Outros autores apresentam versões ora espatafúridas e divertidas - recordando algumas das prestações nos colectivos Bizarro Comics e Bizarro World - como Álvaro, Pepedelrey, Lam e até Eliseu (Zeu) Gouveia, que parece ironizar um tipo de aproximação aos super-heróis que ele próprio cultiva no seu trabalho profissional. Zé Manel, ilustrador conhecido, aqui no seu estilo mais ziraldiano, oferta-nos com uma versão muito à portuguesa de humor social, implicando o Super-homem na mais comezinha das crises, que é aquela em que mais rapidamente participamos... E Ricardo Santo, cujo trabalho se desdobra por uma série de fanzines e cuja promessa de uma edição própria se vem fazendo há muito, apresenta-nos uma versão verdadeiramente cool (ainda que também nos limites do paródico) desta personagem quase-esgotada.

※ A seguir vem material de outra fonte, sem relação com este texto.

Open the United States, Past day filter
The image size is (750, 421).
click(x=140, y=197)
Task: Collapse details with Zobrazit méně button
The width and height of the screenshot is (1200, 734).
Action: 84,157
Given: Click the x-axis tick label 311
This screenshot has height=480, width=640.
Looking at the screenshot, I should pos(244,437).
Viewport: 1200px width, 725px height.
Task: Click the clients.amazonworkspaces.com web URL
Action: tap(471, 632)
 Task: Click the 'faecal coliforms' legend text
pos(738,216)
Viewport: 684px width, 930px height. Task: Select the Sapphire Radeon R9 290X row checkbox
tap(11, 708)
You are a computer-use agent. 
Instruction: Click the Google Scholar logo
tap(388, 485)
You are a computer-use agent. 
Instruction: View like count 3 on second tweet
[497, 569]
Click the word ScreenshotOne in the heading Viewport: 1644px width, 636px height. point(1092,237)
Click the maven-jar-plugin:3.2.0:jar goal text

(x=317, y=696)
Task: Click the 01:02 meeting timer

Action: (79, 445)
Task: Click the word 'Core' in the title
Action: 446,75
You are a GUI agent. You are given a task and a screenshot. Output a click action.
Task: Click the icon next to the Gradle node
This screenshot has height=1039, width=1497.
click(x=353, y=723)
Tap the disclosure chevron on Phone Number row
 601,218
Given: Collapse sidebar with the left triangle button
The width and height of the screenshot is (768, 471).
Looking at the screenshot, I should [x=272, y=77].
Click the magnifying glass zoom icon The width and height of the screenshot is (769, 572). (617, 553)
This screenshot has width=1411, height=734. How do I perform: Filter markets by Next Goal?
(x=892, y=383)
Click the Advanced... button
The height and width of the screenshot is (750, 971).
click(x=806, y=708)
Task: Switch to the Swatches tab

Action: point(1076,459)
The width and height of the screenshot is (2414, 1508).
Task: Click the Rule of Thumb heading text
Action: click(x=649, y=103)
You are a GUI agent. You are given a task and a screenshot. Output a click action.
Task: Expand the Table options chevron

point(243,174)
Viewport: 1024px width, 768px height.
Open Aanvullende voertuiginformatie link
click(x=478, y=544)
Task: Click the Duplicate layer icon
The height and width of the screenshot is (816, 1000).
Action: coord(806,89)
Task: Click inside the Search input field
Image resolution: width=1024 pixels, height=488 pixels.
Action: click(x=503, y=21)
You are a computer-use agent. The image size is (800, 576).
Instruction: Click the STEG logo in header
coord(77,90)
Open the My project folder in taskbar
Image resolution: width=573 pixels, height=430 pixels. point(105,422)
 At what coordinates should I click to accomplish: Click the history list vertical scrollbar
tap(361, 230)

Finalmente, uma última menção tem de ser feita a Zé Paulo que apresenta a mais hilariante versão da personagem. Um chorrilho de situações anedóticas simples mais num ritmo certeiro, este velho rezingão e doente é a cereja no topo do bolo da gozação possível sobre o último dos kriptonianos...
Alguns dos autores aproveitam para colocar o faneditor (palavras do próprio) Geraldes Lino como personagem das histórias, aumentando assim o tom paródico destas histórias, e de homenagem ao próprio cultor deste gesto, fechando assim o círculo do tipo de piadas privadas que constituem estes actos editoriais. E porque não?
Estamos perante um gesto de amor sincero e sem grandes preocupações de marcar uma diferença. Uma colecção de "parvoíces", digamos assim, feitas ao sabor da vontade e de um convite. Mas muitas destas parvoíces, sendo feitas em torno de uma das mais parvas das personagens, acaba por se transformar numa exploração bem mais interessante e inteligente do que aquelas que, oficialmente, se tentam levar a sério.
Nota: agradecimentos a Geraldes Lino, pela oferta do mega-zine.

1 comentário:

  1. É a minha vez de agradecer ao Pedro Moura a sua mega crítica, mega em duas acepções: a da extensão, e a da qualidade literária e de análise.